The trend in per capita medical costs in the United States is a structurally complex and non-tradeable economic variable. Actuarial benchmarks—such as those reflected in the Milliman Health Trend Guidelines—are built from claims data that show heterogeneous drivers such as utilization intensity, reimbursement levels, and drug prices. They are typically reported on a monthly basis.
A substantial portion of additional forward-looking information regarding these cost drivers also emerges in qualitative form: regulatory draft proposals, clinical trial outcomes, policy commentary, reimbursement negotiations, and industry guidance. Historically, the interpretation of such information has relied on domain experts who translate dispersed signals into implicit judgments about future cost trends. However, this expert processing is difficult to scale, systematize, or replicate within a quantitative framework. This paper proposes a methodology for formalizing that interpretive layer.
Specifically, we construct a Healthcare Sentiment Index (HSI) that leverages large language models to encode expert-informed taxonomies of healthcare cost drivers and systematically map unstructured textual data—news feed—into a directional, time-indexed signal. The primary contribution is methodological rather than predictive.
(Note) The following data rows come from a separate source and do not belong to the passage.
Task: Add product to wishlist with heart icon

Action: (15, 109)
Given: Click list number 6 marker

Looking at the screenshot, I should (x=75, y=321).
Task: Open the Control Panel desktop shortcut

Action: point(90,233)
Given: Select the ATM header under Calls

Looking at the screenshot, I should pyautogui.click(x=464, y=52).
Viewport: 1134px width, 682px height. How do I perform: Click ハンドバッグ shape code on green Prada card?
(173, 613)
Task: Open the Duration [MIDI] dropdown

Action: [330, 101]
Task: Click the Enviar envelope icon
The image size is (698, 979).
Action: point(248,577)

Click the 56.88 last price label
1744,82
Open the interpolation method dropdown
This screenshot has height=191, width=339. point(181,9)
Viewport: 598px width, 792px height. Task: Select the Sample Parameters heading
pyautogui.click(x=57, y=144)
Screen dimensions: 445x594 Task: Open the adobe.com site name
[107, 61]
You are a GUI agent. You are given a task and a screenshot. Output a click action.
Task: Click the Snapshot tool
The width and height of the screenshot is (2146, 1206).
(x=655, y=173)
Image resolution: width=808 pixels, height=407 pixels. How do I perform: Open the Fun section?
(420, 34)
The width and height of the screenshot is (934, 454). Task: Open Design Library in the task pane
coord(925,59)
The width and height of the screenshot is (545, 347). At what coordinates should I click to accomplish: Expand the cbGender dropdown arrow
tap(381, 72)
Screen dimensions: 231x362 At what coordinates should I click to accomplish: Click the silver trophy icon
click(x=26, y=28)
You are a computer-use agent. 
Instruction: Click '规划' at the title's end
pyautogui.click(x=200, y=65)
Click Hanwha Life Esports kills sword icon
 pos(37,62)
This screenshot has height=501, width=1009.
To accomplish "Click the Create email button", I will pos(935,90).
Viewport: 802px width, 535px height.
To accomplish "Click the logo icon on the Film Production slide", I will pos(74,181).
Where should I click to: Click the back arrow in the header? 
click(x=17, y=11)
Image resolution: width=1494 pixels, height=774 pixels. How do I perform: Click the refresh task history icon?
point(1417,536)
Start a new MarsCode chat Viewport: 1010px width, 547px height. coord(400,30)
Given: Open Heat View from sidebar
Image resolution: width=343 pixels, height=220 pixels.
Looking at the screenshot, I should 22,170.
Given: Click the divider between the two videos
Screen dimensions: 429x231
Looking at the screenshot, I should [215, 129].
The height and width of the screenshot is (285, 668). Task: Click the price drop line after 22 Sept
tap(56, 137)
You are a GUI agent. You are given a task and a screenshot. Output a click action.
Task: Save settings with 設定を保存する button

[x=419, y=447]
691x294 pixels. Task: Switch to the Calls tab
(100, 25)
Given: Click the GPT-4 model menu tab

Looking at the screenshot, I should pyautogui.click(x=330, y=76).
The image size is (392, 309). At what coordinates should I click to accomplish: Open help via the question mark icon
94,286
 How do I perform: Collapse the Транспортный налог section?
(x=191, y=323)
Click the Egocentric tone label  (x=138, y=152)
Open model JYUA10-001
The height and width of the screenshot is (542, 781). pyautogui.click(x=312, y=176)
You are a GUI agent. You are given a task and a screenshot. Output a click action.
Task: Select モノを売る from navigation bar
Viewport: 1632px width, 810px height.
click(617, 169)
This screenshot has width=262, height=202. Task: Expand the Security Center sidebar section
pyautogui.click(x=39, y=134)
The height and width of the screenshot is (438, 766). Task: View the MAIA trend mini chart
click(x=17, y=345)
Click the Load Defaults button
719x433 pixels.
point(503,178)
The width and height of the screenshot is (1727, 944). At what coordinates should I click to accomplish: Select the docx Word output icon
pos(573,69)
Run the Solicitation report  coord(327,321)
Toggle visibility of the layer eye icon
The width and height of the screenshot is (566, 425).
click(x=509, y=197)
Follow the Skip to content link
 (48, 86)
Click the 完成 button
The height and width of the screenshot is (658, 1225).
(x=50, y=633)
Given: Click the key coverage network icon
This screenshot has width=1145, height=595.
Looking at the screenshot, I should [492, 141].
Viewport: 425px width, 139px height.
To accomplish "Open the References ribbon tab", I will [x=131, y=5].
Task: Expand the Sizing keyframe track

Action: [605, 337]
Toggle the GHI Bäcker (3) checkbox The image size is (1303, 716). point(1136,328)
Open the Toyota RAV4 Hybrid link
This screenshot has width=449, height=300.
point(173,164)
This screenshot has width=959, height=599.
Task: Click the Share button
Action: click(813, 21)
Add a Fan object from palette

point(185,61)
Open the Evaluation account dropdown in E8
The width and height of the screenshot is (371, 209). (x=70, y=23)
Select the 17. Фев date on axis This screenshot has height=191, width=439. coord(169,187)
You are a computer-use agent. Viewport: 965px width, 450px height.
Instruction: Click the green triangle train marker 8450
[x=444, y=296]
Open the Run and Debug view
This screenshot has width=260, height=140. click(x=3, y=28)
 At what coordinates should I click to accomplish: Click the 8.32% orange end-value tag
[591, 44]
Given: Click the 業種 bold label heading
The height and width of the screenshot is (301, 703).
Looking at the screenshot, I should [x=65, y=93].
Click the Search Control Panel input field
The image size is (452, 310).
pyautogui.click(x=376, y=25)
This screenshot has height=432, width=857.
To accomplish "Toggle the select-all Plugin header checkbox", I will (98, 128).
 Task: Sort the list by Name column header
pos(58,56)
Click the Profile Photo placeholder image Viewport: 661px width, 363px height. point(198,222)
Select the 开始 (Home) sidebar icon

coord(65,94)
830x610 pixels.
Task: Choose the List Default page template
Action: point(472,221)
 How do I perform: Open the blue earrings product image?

The HSI represents an automated translation of domain expertise into a structured quantitative index, enabling qualitative information to be incorporated into formal empirical analysis and potentially systematic asset allocation programs.
Key discussion points include the following.
- Natural language processing methodology: A multistage pipeline that prioritizes domain expertise over generic sentiment scoring.
- Sentiment index construction: A multistage aggregation framework culminating in a dynamic Bayesian smoothing approach.
- Time series explainer: A specialized retrieval-augmented generation pipeline designed to interpret why the sentiment index moved.